(Extracted records)
=== Section Start ===
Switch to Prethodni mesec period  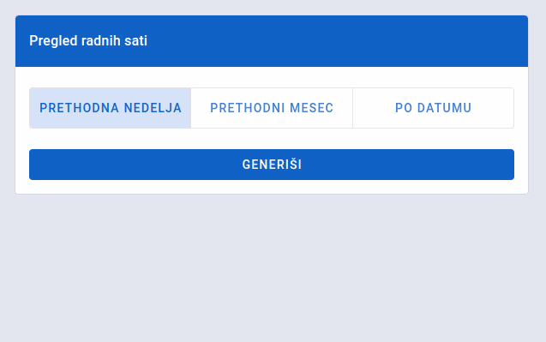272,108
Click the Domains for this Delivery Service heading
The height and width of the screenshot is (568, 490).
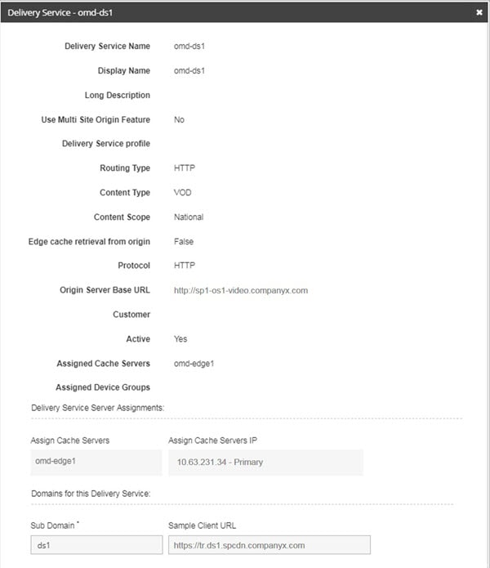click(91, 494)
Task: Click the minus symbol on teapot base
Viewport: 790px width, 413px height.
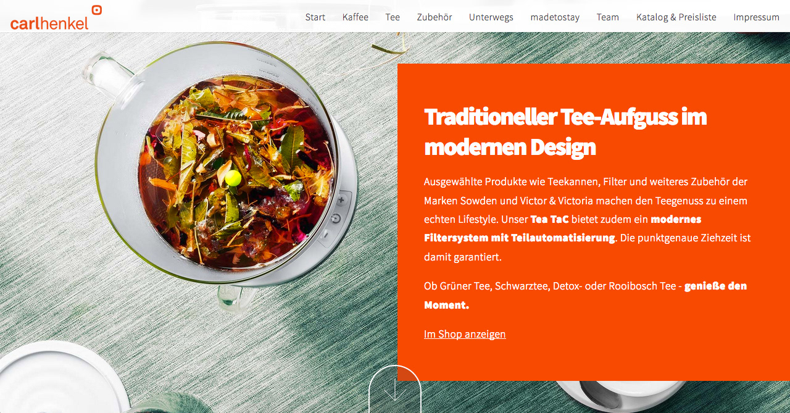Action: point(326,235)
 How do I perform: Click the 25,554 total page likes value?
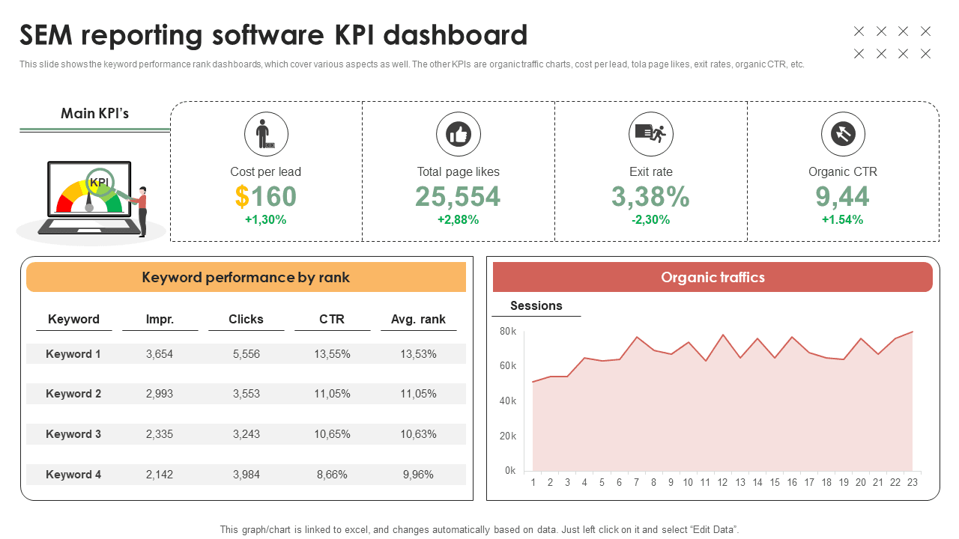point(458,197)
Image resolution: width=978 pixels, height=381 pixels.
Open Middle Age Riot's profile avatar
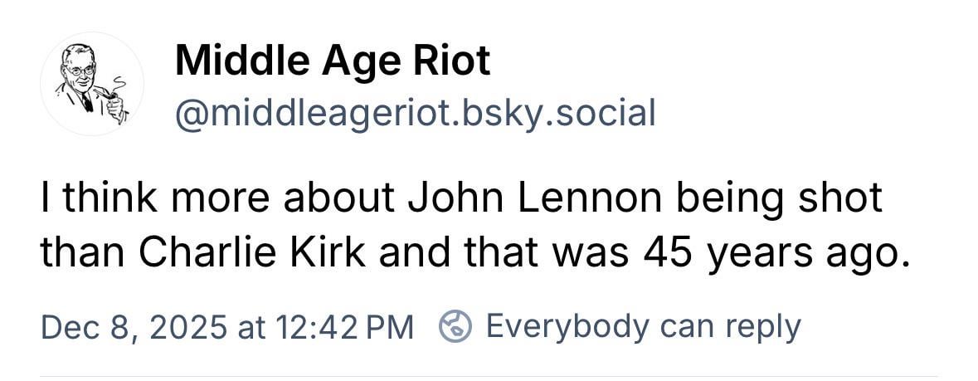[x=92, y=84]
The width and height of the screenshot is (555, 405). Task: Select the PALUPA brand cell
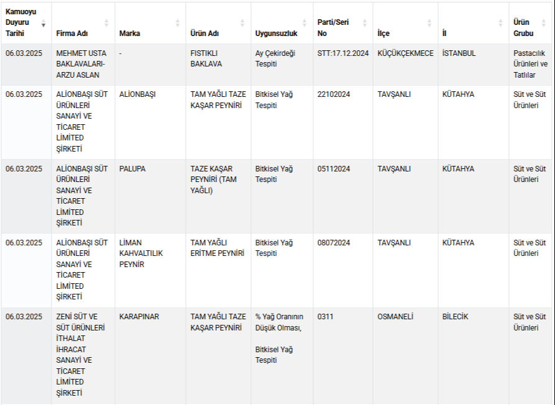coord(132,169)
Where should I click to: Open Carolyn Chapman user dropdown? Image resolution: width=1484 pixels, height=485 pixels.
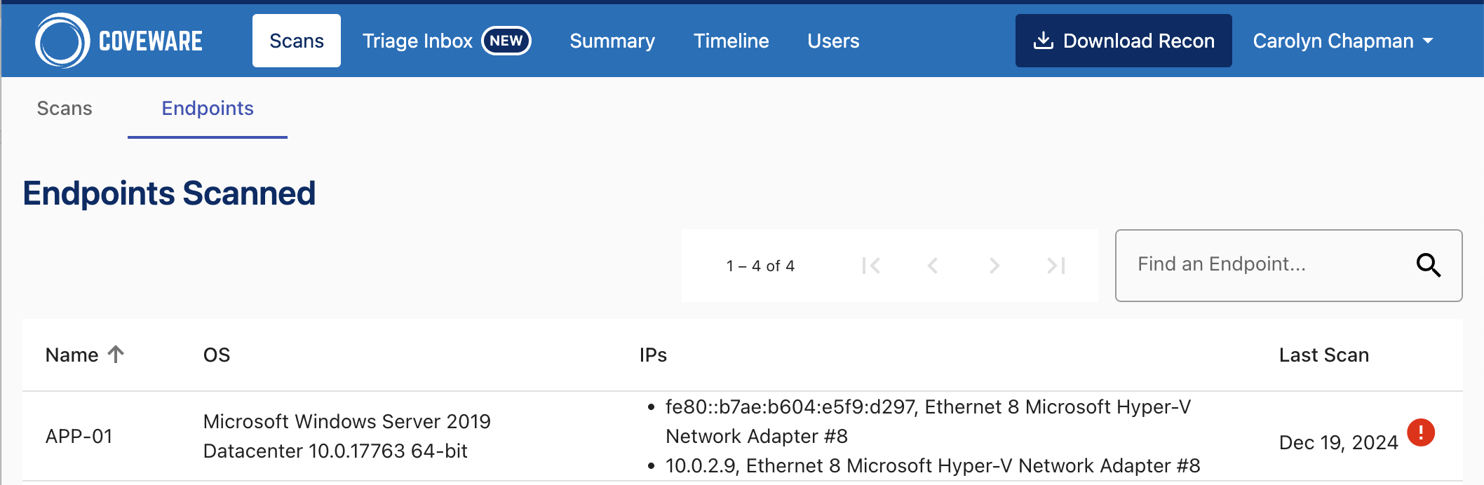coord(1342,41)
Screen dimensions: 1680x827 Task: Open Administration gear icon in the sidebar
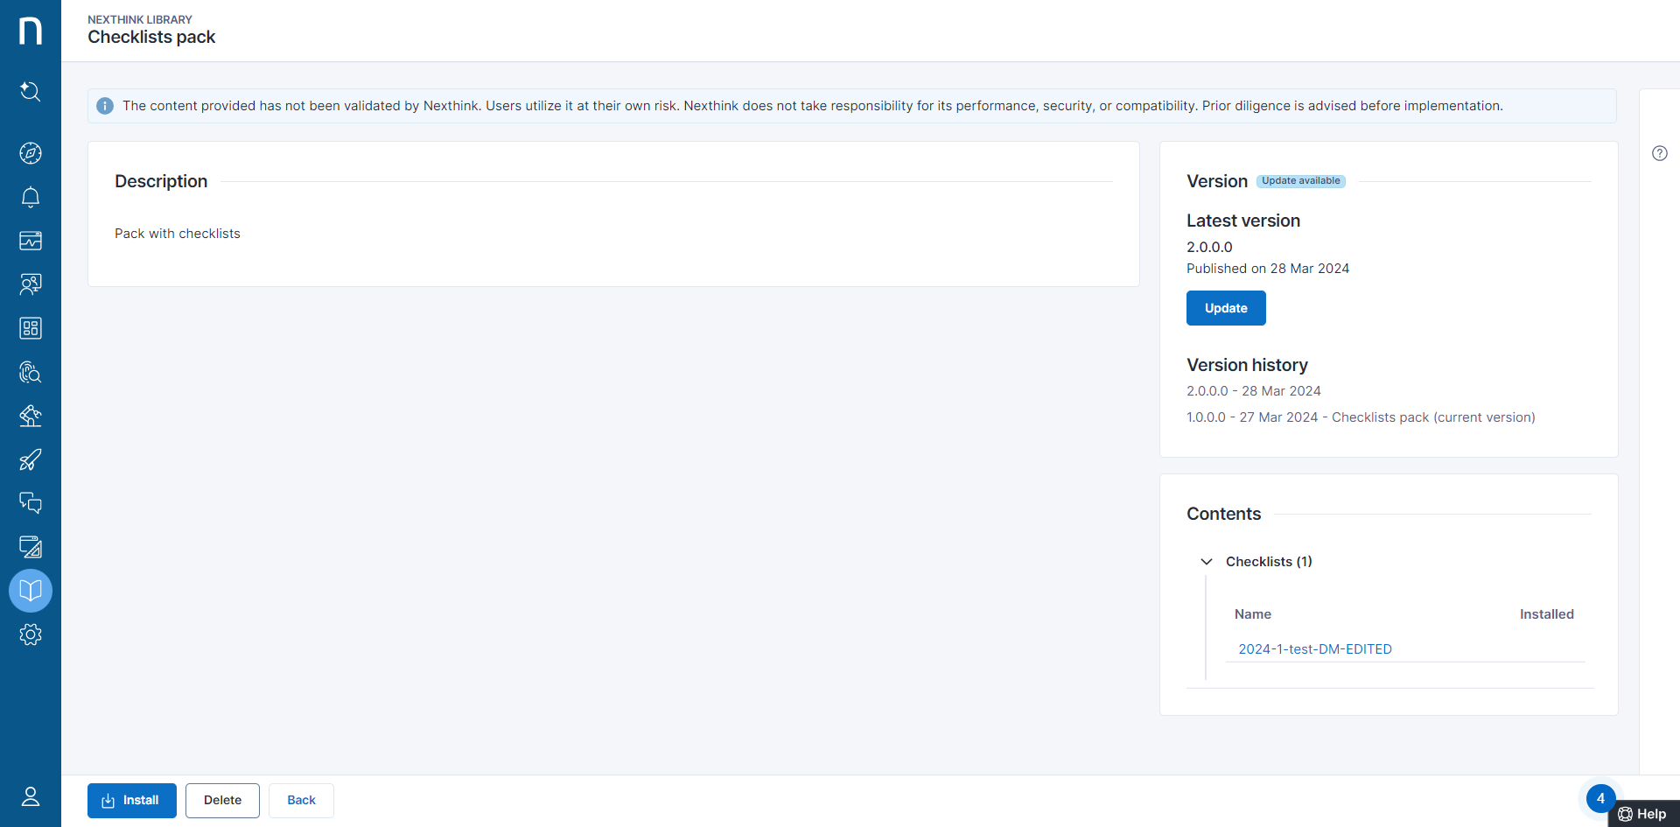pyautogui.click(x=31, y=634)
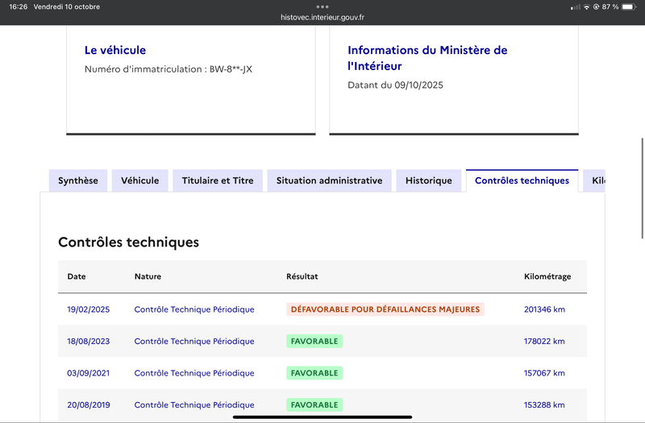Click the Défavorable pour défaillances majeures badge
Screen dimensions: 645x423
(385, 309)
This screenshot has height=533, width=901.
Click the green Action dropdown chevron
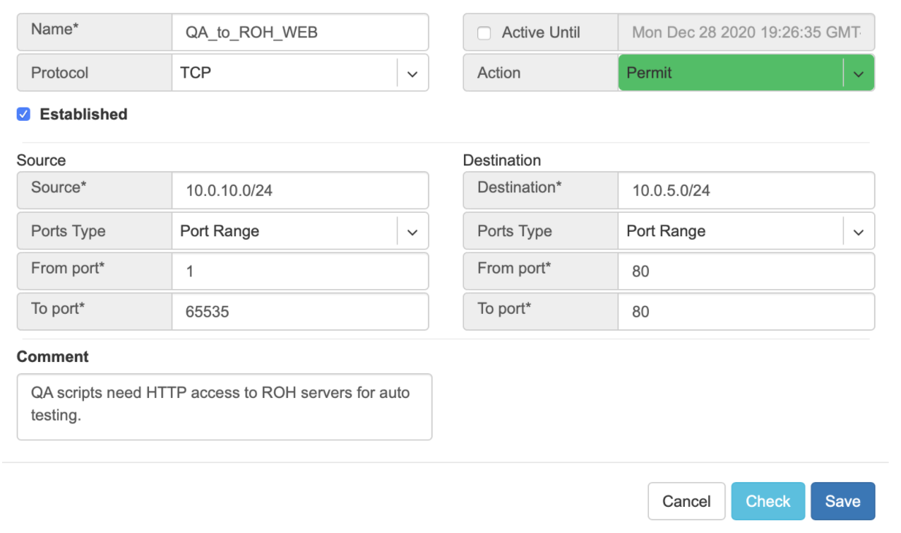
=== Section End ===
From the line containing "Open Middle Age Riot's profile avatar" down to the last line of the data above, transcribe exactly those lines and no others; omit the pictures.

Open Middle Age Riot's profile avatar
[x=92, y=84]
The width and height of the screenshot is (555, 405). Task: Select the PALUPA brand cell
coord(132,169)
Where should I click to: Open Carolyn Chapman user dropdown? Image resolution: width=1484 pixels, height=485 pixels.
coord(1342,41)
Screen dimensions: 1680x827 Task: Open Administration gear icon in the sidebar
pyautogui.click(x=31, y=634)
Click the Défavorable pour défaillances majeures badge
Screen dimensions: 645x423
(385, 309)
This screenshot has height=533, width=901.
Click the green Action dropdown chevron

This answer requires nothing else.